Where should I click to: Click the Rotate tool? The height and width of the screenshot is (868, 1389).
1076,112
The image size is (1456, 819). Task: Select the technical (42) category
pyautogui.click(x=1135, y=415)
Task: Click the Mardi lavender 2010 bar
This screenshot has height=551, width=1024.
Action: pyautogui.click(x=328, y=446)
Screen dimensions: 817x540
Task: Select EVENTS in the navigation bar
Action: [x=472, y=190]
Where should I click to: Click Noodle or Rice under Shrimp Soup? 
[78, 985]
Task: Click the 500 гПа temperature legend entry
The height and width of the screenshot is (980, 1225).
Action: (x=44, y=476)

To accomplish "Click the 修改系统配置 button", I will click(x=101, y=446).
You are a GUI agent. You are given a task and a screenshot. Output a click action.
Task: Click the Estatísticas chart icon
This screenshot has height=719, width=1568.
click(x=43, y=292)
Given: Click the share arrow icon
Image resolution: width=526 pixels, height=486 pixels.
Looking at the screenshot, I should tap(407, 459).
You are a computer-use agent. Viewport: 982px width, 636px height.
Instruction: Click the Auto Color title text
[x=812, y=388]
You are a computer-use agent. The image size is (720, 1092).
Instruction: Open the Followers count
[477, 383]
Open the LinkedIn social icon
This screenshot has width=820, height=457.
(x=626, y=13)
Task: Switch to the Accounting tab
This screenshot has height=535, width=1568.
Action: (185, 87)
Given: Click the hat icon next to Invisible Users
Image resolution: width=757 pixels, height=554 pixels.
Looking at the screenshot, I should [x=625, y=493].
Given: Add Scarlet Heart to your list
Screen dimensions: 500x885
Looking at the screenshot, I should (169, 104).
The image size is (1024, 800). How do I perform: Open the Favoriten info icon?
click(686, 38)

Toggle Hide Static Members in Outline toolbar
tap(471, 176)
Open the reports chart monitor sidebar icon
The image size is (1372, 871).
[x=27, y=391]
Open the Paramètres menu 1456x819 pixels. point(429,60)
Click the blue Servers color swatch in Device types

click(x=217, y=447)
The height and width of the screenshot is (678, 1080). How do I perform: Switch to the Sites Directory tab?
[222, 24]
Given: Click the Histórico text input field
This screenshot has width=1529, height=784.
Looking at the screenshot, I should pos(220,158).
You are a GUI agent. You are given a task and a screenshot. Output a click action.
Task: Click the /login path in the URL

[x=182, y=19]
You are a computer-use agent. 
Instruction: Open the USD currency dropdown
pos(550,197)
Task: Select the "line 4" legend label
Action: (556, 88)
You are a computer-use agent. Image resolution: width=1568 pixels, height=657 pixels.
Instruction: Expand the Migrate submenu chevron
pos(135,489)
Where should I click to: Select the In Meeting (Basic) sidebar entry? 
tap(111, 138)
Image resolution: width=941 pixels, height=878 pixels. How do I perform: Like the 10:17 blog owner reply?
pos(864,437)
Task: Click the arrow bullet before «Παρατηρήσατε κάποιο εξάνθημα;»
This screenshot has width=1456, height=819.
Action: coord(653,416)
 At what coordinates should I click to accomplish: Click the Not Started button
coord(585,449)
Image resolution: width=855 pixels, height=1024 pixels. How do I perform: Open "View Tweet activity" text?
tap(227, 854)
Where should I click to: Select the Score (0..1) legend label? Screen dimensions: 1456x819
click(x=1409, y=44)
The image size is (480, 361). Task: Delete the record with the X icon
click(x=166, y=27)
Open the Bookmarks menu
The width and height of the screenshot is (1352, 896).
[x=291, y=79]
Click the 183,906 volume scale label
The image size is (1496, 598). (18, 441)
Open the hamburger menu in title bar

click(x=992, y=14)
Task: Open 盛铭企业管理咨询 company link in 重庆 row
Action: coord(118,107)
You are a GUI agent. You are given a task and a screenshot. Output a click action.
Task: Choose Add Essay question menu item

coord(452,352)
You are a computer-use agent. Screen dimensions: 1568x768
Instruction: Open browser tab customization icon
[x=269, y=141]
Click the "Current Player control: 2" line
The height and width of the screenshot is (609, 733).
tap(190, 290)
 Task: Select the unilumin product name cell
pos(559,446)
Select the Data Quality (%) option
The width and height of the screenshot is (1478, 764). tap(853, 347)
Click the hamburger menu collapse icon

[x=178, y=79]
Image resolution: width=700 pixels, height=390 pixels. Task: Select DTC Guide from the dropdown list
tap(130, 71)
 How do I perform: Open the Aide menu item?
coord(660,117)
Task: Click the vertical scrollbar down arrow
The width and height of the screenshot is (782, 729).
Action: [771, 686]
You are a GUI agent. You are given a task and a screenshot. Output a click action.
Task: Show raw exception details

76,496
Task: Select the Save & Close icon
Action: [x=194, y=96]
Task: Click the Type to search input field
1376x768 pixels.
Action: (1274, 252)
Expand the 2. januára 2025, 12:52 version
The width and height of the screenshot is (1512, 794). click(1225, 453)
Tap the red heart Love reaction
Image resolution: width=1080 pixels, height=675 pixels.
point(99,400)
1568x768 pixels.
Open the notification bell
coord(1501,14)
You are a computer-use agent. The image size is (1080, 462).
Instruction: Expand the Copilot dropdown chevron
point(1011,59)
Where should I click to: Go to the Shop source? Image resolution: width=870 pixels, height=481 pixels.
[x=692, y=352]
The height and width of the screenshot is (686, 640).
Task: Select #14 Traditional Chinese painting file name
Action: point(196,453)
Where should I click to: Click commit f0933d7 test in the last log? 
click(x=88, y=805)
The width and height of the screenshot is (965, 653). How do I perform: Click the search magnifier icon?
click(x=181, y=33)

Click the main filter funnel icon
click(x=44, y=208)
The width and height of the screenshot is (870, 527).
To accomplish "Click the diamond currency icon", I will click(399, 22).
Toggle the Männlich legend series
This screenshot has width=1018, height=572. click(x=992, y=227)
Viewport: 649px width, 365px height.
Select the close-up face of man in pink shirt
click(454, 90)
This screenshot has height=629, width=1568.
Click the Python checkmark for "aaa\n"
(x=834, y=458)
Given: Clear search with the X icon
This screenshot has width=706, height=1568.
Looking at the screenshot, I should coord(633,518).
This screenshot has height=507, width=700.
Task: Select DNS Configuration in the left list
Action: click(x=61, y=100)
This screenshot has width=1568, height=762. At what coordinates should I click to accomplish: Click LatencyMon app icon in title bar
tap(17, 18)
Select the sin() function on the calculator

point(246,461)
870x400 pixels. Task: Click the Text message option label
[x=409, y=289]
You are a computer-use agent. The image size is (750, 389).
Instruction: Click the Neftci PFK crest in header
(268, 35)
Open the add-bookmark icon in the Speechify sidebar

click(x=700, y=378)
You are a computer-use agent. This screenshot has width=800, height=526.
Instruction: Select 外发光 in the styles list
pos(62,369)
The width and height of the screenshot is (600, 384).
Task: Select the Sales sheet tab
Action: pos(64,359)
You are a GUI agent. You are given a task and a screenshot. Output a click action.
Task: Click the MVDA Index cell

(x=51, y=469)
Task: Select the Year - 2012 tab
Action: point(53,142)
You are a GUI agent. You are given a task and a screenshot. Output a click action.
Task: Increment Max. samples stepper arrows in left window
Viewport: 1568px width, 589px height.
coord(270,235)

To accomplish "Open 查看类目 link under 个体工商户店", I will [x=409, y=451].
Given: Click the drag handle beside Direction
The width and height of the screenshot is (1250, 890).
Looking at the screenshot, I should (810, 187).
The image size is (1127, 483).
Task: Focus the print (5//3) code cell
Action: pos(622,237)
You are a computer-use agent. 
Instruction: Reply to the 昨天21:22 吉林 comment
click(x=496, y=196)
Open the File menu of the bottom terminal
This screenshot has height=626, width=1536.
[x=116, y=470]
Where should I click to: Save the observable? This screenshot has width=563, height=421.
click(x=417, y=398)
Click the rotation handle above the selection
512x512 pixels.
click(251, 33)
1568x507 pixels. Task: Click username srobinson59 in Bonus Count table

++++

**Prompt:**
Reproduce all of the lines above without any changes.

**Solved exercise:**
Where should I click to: Click the Rotate tool? The height and width of the screenshot is (868, 1389).
1076,112
The image size is (1456, 819). Task: Select the technical (42) category
pyautogui.click(x=1135, y=415)
Task: Click the Mardi lavender 2010 bar
This screenshot has height=551, width=1024.
Action: pyautogui.click(x=328, y=446)
Screen dimensions: 817x540
Task: Select EVENTS in the navigation bar
Action: [x=472, y=190]
Where should I click to: Click Noodle or Rice under Shrimp Soup? 
[78, 985]
Task: Click the 500 гПа temperature legend entry
The height and width of the screenshot is (980, 1225).
Action: (x=44, y=476)

To accomplish "Click the 修改系统配置 button", I will click(x=101, y=446).
You are a GUI agent. You are given a task and a screenshot. Output a click action.
Task: Click the Estatísticas chart icon
This screenshot has height=719, width=1568.
click(x=43, y=292)
Given: Click the share arrow icon
Image resolution: width=526 pixels, height=486 pixels.
Looking at the screenshot, I should tap(407, 459).
You are a computer-use agent. Viewport: 982px width, 636px height.
Instruction: Click the Auto Color title text
[x=812, y=388]
You are a computer-use agent. The image size is (720, 1092).
Instruction: Open the Followers count
[477, 383]
Open the LinkedIn social icon
This screenshot has width=820, height=457.
(x=626, y=13)
Task: Switch to the Accounting tab
This screenshot has height=535, width=1568.
Action: (185, 87)
Given: Click the hat icon next to Invisible Users
Image resolution: width=757 pixels, height=554 pixels.
Looking at the screenshot, I should [x=625, y=493].
Given: Add Scarlet Heart to your list
Screen dimensions: 500x885
Looking at the screenshot, I should (169, 104).
The image size is (1024, 800). How do I perform: Open the Favoriten info icon?
click(686, 38)

Toggle Hide Static Members in Outline toolbar
tap(471, 176)
Open the reports chart monitor sidebar icon
The image size is (1372, 871).
[x=27, y=391]
Open the Paramètres menu 1456x819 pixels. point(429,60)
Click the blue Servers color swatch in Device types

click(x=217, y=447)
The height and width of the screenshot is (678, 1080). How do I perform: Switch to the Sites Directory tab?
[222, 24]
Given: Click the Histórico text input field
This screenshot has width=1529, height=784.
Looking at the screenshot, I should pos(220,158).
You are a GUI agent. You are given a task and a screenshot. Output a click action.
Task: Click the /login path in the URL

[x=182, y=19]
You are a computer-use agent. 
Instruction: Open the USD currency dropdown
pos(550,197)
Task: Select the "line 4" legend label
Action: (556, 88)
You are a computer-use agent. Image resolution: width=1568 pixels, height=657 pixels.
Instruction: Expand the Migrate submenu chevron
pos(135,489)
Where should I click to: Select the In Meeting (Basic) sidebar entry? 
tap(111, 138)
Image resolution: width=941 pixels, height=878 pixels. How do I perform: Like the 10:17 blog owner reply?
pos(864,437)
Task: Click the arrow bullet before «Παρατηρήσατε κάποιο εξάνθημα;»
This screenshot has width=1456, height=819.
Action: coord(653,416)
 At what coordinates should I click to accomplish: Click the Not Started button
coord(585,449)
Image resolution: width=855 pixels, height=1024 pixels. How do I perform: Open "View Tweet activity" text?
tap(227, 854)
Where should I click to: Select the Score (0..1) legend label? Screen dimensions: 1456x819
click(x=1409, y=44)
The image size is (480, 361). Task: Delete the record with the X icon
click(x=166, y=27)
Open the Bookmarks menu
The width and height of the screenshot is (1352, 896).
[x=291, y=79]
Click the 183,906 volume scale label
The image size is (1496, 598). (18, 441)
Open the hamburger menu in title bar

click(x=992, y=14)
Task: Open 盛铭企业管理咨询 company link in 重庆 row
Action: coord(118,107)
You are a GUI agent. You are given a task and a screenshot. Output a click action.
Task: Choose Add Essay question menu item

coord(452,352)
You are a computer-use agent. Screen dimensions: 1568x768
Instruction: Open browser tab customization icon
[x=269, y=141]
Click the "Current Player control: 2" line
The height and width of the screenshot is (609, 733).
tap(190, 290)
 Task: Select the unilumin product name cell
pos(559,446)
Select the Data Quality (%) option
The width and height of the screenshot is (1478, 764). tap(853, 347)
Click the hamburger menu collapse icon

[x=178, y=79]
Image resolution: width=700 pixels, height=390 pixels. Task: Select DTC Guide from the dropdown list
tap(130, 71)
 How do I perform: Open the Aide menu item?
coord(660,117)
Task: Click the vertical scrollbar down arrow
The width and height of the screenshot is (782, 729).
Action: [771, 686]
You are a GUI agent. You are given a task and a screenshot. Output a click action.
Task: Show raw exception details

76,496
Task: Select the Save & Close icon
Action: [x=194, y=96]
Task: Click the Type to search input field
1376x768 pixels.
Action: (1274, 252)
Expand the 2. januára 2025, 12:52 version
The width and height of the screenshot is (1512, 794). click(1225, 453)
Tap the red heart Love reaction
Image resolution: width=1080 pixels, height=675 pixels.
point(99,400)
1568x768 pixels.
Open the notification bell
coord(1501,14)
You are a computer-use agent. The image size is (1080, 462).
Instruction: Expand the Copilot dropdown chevron
point(1011,59)
Where should I click to: Go to the Shop source? Image resolution: width=870 pixels, height=481 pixels.
[x=692, y=352]
The height and width of the screenshot is (686, 640).
Task: Select #14 Traditional Chinese painting file name
Action: point(196,453)
Where should I click to: Click commit f0933d7 test in the last log? 
click(x=88, y=805)
The width and height of the screenshot is (965, 653). How do I perform: Click the search magnifier icon?
click(x=181, y=33)

Click the main filter funnel icon
click(x=44, y=208)
The width and height of the screenshot is (870, 527).
To accomplish "Click the diamond currency icon", I will click(399, 22).
Toggle the Männlich legend series
This screenshot has width=1018, height=572. click(x=992, y=227)
Viewport: 649px width, 365px height.
Select the close-up face of man in pink shirt
click(454, 90)
This screenshot has height=629, width=1568.
Click the Python checkmark for "aaa\n"
(x=834, y=458)
Given: Clear search with the X icon
This screenshot has width=706, height=1568.
Looking at the screenshot, I should coord(633,518).
This screenshot has height=507, width=700.
Task: Select DNS Configuration in the left list
Action: click(x=61, y=100)
This screenshot has width=1568, height=762. At what coordinates should I click to accomplish: Click LatencyMon app icon in title bar
tap(17, 18)
Select the sin() function on the calculator

point(246,461)
870x400 pixels. Task: Click the Text message option label
[x=409, y=289]
You are a computer-use agent. The image size is (750, 389).
Instruction: Click the Neftci PFK crest in header
(268, 35)
Open the add-bookmark icon in the Speechify sidebar

click(x=700, y=378)
You are a computer-use agent. This screenshot has width=800, height=526.
Instruction: Select 外发光 in the styles list
pos(62,369)
The width and height of the screenshot is (600, 384).
Task: Select the Sales sheet tab
Action: pos(64,359)
You are a GUI agent. You are given a task and a screenshot. Output a click action.
Task: Click the MVDA Index cell

(x=51, y=469)
Task: Select the Year - 2012 tab
Action: point(53,142)
You are a GUI agent. You are given a task and a screenshot. Output a click action.
Task: Increment Max. samples stepper arrows in left window
Viewport: 1568px width, 589px height.
coord(270,235)

To accomplish "Open 查看类目 link under 个体工商户店", I will [x=409, y=451].
Given: Click the drag handle beside Direction
The width and height of the screenshot is (1250, 890).
Looking at the screenshot, I should (810, 187).
The image size is (1127, 483).
Task: Focus the print (5//3) code cell
Action: pos(622,237)
You are a computer-use agent. 
Instruction: Reply to the 昨天21:22 吉林 comment
click(x=496, y=196)
Open the File menu of the bottom terminal
This screenshot has height=626, width=1536.
[x=116, y=470]
Where should I click to: Save the observable? This screenshot has width=563, height=421.
click(x=417, y=398)
Click the rotation handle above the selection
512x512 pixels.
click(251, 33)
1568x507 pixels. Task: Click username srobinson59 in Bonus Count table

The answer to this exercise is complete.